READING PASSAGE:
start

On the second task we had a gravity marker drop (GMD) at the common JDG target and the winds were pretty squirrely as you approached. Balloons would come into the field and go both left and right. Most of the Americans were able to get pretty close by finding winds a few hundred feet up that went mostly directly to the X. The next task was similar but the winds shifted to the right as we crossed a bridge that was in line for the target. This was the worst target for us that morning.
The final task of the morning required a quick trip up 3000 feet and then an even quicker trip back down to a couple hundred feet to try and find winds to take us to the intersection we had all chosen. I had a pretty bad throw at this target because I let the baggie out too late with the faster winds below and it was carried out to 14m. Everyone else that came through faired well and Chase bested our intersection with a drop under a meter from about 40m away.
Wednesday afternoon was a fairly simple flight from a flight-planning standpoint because we had a common launch area and one of the two tasks was already chosen for us. The PDG task allowed us to pick two intersections and then fly on to the JDG. John darn near aced this task flying right over the center of the intersection. The rest of us were pushed a little to the left as we approached. The JDG was a bit more challenging as the winds changed 3-4 times on approach and balloons came into the field from all different directions. Scores did not fair well for the Americans for the most part on this task.

end

COLLECTED MATERIAL:
start

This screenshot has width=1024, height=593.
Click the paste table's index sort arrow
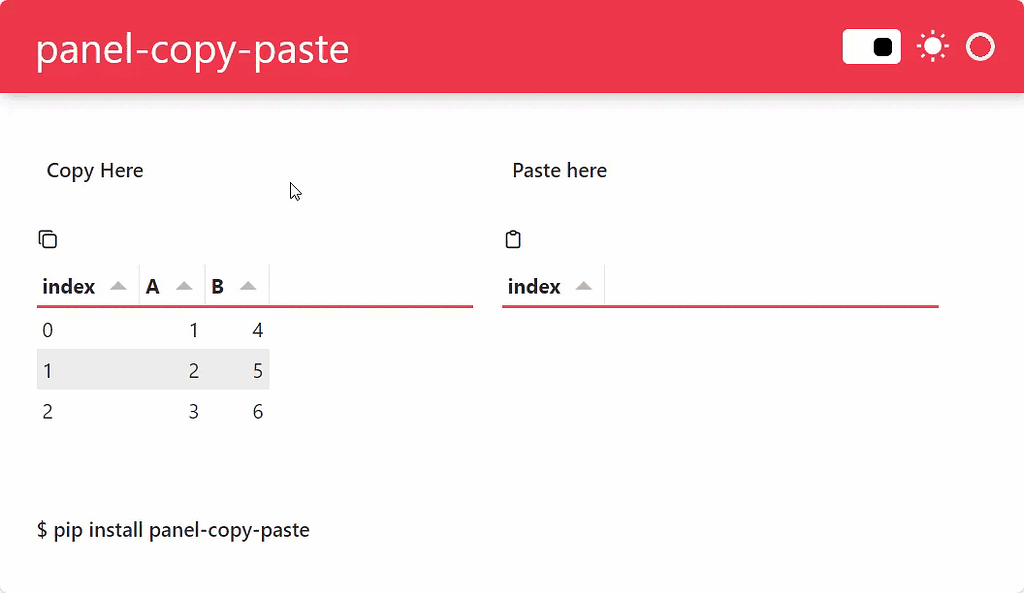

end

STATED EXERCISE A: In the balloon competition report, how far from the target did the narrator's throw land on the final task of the morning?
STATED EXERCISE B: According to the balloon competition report, why was the narrator's throw at the final morning target a bad one?
STATED EXERCISE C: List every abbreviation for a task or target type that appears in the balloon competition report.
Nothing in the material is needed here.

CORRECT RESPONSE A: It landed 14m from the target.

CORRECT RESPONSE B: The narrator let the baggie out too late. The winds below were faster, so they carried it out to 14m.

CORRECT RESPONSE C: GMD (gravity marker drop), JDG, PDG